Lista de tarefas:
• 1. Por favor, indique com que finalidade ocorrem as reuniões periódicas da equipe citadas no trecho sobre atividades de apoio.
• 2. Reescreva a parte do trecho sobre atividades de apoio entre "9. Atividades de" e "e treinamento etc.", inclusive, trocando "equipe" por "unidade".

===== Trecho fornecido

9. Atividades de apoio

São também atividades imprescindíveis, das quais depende a operacionalização dos postos. Nestes, os mapas de produção e registro dos dados epidemiológicos; as reuniões periódicas da equipe com finalidade de avaliação das atividades e de atualização; as previsões de recursos humanos e materiais etc. Na retaguarda dos postos, a elaboração de relatórios detalhados das atividades e da produção de serviços; as orientações de vigilância epidemiológica; o sistema de coleta de material para exames laboratoriais; suporte laboratorial em local estratégico; a logística de previsão, aquisição e estocagem de materiais; a supervisão e treinamento etc.

==========
===== Entradas fornecidas

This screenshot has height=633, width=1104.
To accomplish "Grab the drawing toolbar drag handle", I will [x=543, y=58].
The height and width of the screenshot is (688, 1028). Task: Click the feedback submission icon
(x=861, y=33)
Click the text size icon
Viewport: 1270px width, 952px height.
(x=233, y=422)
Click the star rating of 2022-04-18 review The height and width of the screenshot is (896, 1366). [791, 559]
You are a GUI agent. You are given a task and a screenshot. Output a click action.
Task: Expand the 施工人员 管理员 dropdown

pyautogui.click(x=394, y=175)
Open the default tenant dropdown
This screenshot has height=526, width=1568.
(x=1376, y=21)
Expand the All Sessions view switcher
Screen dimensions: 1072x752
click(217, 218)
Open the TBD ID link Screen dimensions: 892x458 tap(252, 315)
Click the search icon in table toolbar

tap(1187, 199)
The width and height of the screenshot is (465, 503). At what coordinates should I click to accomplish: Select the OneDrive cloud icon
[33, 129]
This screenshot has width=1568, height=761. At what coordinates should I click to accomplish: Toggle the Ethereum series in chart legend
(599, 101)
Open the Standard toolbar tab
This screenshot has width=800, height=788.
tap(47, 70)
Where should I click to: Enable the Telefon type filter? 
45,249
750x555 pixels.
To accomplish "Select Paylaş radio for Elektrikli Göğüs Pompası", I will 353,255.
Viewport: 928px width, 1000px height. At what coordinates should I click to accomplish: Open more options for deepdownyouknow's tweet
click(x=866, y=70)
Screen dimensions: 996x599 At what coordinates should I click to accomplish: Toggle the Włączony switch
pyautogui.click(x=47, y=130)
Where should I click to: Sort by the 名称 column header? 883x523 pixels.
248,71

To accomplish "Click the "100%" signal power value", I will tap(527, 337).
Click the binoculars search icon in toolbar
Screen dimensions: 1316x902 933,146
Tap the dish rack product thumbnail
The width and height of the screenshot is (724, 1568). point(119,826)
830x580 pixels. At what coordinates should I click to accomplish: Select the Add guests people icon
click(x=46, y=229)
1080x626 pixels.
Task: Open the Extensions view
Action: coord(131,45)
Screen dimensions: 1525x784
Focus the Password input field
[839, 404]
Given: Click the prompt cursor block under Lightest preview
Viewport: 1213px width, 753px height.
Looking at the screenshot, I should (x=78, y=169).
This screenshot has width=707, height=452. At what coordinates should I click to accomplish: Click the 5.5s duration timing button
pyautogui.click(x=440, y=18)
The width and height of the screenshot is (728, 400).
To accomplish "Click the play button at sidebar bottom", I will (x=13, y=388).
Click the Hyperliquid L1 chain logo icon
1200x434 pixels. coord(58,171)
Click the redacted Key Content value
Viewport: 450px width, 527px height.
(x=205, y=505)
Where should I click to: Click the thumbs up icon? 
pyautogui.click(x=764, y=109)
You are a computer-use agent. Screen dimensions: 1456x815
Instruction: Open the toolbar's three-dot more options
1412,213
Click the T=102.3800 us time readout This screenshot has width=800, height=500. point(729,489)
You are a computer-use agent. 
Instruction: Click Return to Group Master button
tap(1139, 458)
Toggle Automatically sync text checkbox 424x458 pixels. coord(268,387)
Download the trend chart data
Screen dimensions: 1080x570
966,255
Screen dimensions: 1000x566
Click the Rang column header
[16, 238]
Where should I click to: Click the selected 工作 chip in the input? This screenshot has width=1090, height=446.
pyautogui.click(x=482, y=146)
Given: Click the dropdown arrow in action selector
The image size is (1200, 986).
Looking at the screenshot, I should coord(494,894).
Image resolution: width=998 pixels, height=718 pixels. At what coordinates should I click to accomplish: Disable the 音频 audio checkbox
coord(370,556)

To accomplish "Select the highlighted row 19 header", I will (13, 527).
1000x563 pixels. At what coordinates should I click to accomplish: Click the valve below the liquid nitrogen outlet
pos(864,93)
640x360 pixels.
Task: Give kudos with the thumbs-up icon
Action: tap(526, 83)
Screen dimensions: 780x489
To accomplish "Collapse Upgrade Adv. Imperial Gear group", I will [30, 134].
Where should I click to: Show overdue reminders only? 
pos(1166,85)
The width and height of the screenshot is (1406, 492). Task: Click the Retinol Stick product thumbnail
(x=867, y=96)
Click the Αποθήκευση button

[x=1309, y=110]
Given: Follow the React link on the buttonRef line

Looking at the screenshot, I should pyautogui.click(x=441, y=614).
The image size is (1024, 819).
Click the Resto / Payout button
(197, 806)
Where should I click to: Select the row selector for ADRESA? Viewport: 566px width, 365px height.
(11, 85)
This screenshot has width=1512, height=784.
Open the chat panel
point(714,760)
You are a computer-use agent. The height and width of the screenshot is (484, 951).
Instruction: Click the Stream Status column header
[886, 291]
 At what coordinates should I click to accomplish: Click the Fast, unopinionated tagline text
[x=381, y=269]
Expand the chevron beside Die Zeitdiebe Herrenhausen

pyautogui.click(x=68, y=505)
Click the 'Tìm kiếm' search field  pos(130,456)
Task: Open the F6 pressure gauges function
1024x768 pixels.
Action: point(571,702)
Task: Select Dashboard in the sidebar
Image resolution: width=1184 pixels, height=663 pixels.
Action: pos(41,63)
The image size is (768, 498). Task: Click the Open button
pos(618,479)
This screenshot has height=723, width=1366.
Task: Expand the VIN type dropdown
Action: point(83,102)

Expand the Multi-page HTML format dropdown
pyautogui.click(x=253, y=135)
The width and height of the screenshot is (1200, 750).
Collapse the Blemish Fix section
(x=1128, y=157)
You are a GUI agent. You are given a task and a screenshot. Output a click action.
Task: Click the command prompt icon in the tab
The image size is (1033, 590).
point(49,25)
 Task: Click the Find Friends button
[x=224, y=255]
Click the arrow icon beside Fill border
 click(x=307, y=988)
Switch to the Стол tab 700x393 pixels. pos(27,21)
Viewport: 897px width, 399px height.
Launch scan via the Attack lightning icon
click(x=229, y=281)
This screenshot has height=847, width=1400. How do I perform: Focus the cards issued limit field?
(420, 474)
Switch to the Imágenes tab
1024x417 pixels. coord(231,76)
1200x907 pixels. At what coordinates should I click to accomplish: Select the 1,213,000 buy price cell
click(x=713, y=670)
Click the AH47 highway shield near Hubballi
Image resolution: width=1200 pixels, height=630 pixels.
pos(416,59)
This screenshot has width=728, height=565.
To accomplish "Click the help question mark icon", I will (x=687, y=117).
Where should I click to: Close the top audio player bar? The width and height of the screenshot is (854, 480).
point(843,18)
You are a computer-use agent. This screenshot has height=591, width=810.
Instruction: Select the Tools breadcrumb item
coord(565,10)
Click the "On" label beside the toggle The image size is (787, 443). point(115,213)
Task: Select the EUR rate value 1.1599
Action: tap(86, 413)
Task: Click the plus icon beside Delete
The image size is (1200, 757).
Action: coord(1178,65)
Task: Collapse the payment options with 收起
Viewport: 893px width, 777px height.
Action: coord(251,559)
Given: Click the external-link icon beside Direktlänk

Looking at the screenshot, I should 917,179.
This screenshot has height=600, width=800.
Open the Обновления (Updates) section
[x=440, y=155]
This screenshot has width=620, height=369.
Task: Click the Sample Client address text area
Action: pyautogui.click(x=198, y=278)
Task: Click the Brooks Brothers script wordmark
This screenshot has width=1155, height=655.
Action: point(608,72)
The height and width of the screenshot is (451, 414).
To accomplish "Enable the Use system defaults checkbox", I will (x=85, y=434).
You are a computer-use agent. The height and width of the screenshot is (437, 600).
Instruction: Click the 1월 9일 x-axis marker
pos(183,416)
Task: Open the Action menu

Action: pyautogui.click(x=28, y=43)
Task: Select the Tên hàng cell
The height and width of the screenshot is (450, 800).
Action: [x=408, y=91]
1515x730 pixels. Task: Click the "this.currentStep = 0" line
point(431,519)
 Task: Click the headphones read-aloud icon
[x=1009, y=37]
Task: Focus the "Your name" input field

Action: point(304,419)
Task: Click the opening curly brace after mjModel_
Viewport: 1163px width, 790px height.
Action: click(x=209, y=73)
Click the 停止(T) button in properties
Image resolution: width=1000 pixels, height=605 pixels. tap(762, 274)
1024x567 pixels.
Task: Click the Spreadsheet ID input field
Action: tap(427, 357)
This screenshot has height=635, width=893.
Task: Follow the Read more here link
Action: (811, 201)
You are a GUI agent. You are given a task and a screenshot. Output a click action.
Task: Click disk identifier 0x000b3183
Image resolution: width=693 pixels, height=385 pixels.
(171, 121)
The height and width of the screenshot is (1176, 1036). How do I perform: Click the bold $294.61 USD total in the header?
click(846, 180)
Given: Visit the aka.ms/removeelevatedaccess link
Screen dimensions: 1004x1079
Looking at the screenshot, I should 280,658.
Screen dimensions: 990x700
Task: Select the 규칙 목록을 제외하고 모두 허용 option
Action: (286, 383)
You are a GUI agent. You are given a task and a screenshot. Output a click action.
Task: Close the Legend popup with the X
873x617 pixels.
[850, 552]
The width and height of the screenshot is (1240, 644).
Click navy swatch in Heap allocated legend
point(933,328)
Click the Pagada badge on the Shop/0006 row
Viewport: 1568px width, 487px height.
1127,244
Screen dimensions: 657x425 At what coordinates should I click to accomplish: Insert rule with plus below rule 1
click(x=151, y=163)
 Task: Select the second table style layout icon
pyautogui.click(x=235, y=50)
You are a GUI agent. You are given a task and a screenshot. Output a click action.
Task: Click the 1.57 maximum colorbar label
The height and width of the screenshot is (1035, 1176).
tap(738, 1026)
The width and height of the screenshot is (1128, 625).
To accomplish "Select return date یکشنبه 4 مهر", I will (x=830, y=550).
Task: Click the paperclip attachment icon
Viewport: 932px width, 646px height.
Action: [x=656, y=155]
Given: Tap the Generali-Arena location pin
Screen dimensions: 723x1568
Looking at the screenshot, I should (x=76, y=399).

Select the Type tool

==========

Resultados das tarefas:
• 1. Avaliação das atividades e atualização.

• 2.
9. Atividades de apoio

São também atividades imprescindíveis, das quais depende a operacionalização dos postos. Nestes, os mapas de produção e registro dos dados epidemiológicos; as reuniões periódicas da unidade com finalidade de avaliação das atividades e de atualização; as previsões de recursos humanos e materiais etc. Na retaguarda dos postos, a elaboração de relatórios detalhados das atividades e da produção de serviços; as orientações de vigilância epidemiológica; o sistema de coleta de material para exames laboratoriais; suporte laboratorial em local estratégico; a logística de previsão, aquisição e estocagem de materiais; a supervisão e treinamento etc.